Abstract/Summary

Both climate change and rapid urbanization accelerate exposure to heat in the city of Kampala, Uganda. From a network of low-cost temperature and humidity sensors, operational in 2018–2019, we derive the daily mean, minimum and maximum Humidex in order to quantify and explain intra-urban heat stress variation. This temperature-humidity index is shown to be heterogeneously distributed over the city, with a daily mean intra-urban Humidex Index deviation of 1.2 ∘C on average. The largest difference between the coolest and the warmest station occurs between 16:00 and 17:00 local time.
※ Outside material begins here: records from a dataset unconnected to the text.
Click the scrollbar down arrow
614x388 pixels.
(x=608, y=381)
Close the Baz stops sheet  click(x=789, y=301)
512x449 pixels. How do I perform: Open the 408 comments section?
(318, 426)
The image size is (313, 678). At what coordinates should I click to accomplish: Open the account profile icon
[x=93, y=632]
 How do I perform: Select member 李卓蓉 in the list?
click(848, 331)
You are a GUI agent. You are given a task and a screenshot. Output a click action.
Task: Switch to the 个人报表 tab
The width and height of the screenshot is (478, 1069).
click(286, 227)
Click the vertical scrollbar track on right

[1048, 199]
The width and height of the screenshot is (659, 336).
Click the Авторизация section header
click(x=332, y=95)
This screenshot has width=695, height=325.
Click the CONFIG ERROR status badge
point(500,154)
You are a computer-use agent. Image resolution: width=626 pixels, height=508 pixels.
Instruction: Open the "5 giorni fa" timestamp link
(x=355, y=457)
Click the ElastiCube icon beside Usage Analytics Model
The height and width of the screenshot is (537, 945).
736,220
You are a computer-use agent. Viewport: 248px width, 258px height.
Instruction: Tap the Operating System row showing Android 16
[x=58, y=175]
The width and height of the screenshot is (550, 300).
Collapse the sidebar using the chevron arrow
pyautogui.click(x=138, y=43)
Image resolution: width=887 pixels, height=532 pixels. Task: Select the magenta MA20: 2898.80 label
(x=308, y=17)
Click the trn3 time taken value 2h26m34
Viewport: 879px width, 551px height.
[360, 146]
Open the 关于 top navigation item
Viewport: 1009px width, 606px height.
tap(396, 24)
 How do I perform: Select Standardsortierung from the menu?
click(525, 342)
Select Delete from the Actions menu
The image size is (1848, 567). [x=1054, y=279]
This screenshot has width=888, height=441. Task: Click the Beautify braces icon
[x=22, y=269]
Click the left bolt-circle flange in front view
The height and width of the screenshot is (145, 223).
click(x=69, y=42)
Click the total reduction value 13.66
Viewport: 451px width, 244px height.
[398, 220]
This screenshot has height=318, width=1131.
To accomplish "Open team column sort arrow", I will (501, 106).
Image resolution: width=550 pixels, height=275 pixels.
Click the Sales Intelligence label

Averaged over the whole observation period, this daily maximum difference is 6.4 ∘C between the warmest and coolest stations, and reaches 14.5 ∘C on the most extreme day. This heat stress heterogeneity also translates to the occurrence of extreme heat, shown in other parts of the world to put local populations at risk of great discomfort or health danger. One station in a dense settlement reports a daily maximum Humidex Index of $\gt$40 ∘C in 68% of the observation days, a level which was never reached at the nearby campus of the Makerere University, and only a few times at the city outskirts. Large intra-urban heat stress differences are explained by satellite earth observation products. Normalized Difference Vegetation Index has the highest (75%) power to predict the intra-urban variations in daily mean heat stress, but strong collinearity is found with other variables like impervious surface fraction and population density. Our results have implications for urban planning on the one hand, highlighting the importance of urban greening, and risk management on the other hand, recommending the use of a temperature-humidity index and accounting for large intra-urban heat stress variations and heat-prone districts in urban heat action plans for tropical humid cities.